The paintings in the new exhibition are the outcome of probing questions into the nature of difference. The artist asks, “How much ‘difference’ can be introduced into a pattern field without collapsing into unreliability? Will referential and familiar patterns tip the compositions into capriciousness and disintegration? What organizational conceits can be developed to unify disparity?” The works are subtle. Secure white grids become wonky and individualistic. They radiate, vibrate and dissimulate. Colors emerge and dissipate. There is a defiance in how they evade easy reproduction, disregarding how images are disseminated in the digital age. Their quiet nature requires physical presence.

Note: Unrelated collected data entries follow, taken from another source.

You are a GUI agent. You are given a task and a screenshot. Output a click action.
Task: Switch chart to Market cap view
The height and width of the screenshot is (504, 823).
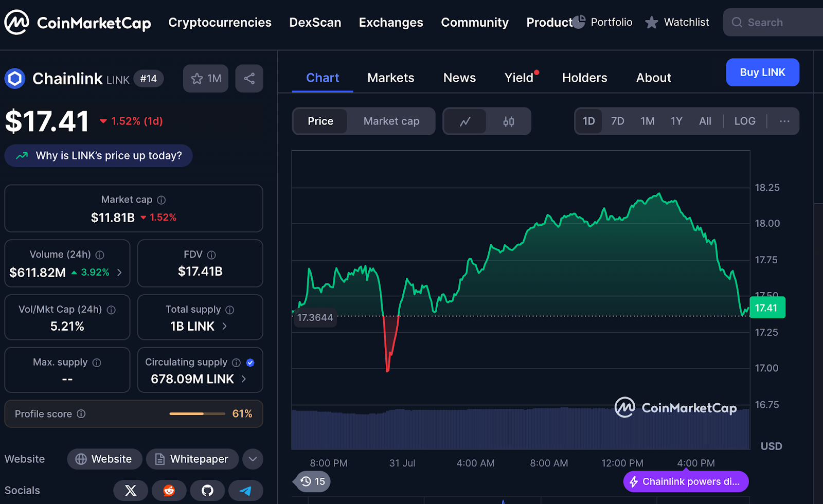click(391, 121)
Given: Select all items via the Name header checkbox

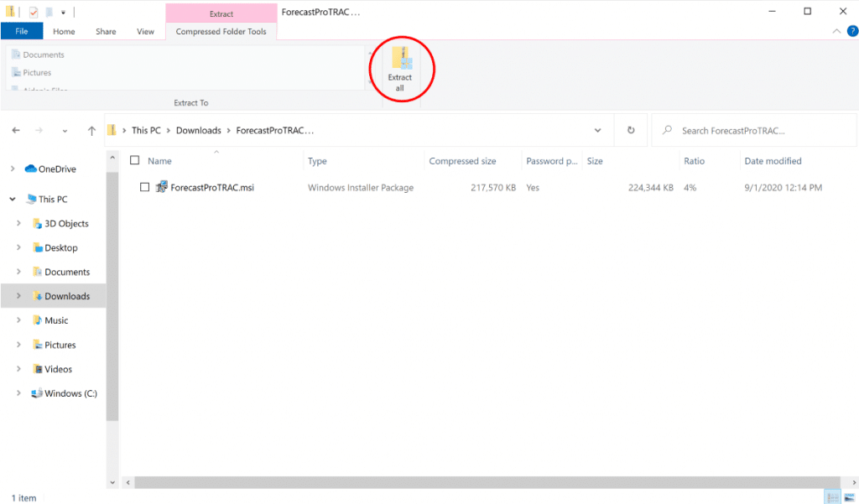Looking at the screenshot, I should pyautogui.click(x=134, y=160).
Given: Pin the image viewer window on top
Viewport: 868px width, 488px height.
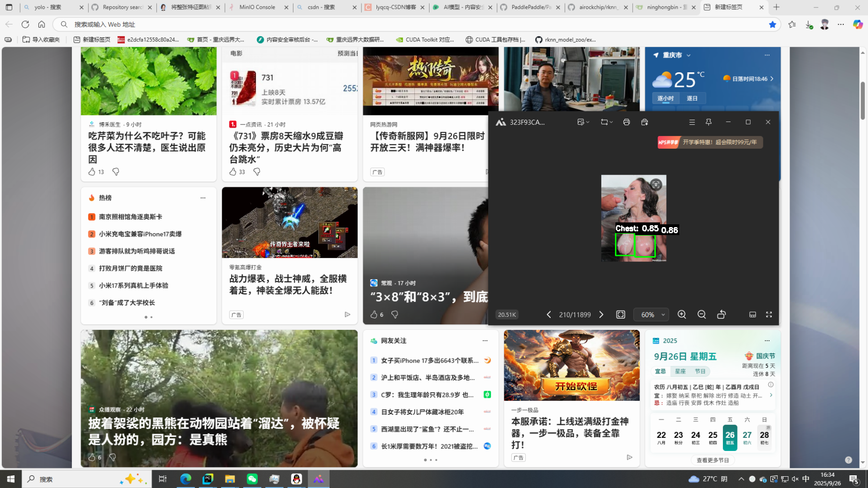Looking at the screenshot, I should pyautogui.click(x=708, y=122).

Michelle Grabner, Untitled (2021), via James Cohan
Michelle Grabner, Untitled (2021), via James Cohan

Taken as a whole, the pieces in the show welcome lingering concentration, their curving, arcing patterns and caked dots of paint that create intricate patterns akin to a fractal experience of texture, the canvas’s visual world expanding and complicating as the viewer gets increasingly close to its surface. Reveling in both the act of painting and the act of looking, Grabner’s work rewards a prolonged glance.

The show closes April 3rd.

– D. Creahan

Read more:
Michelle Grabner [Exhibition Site]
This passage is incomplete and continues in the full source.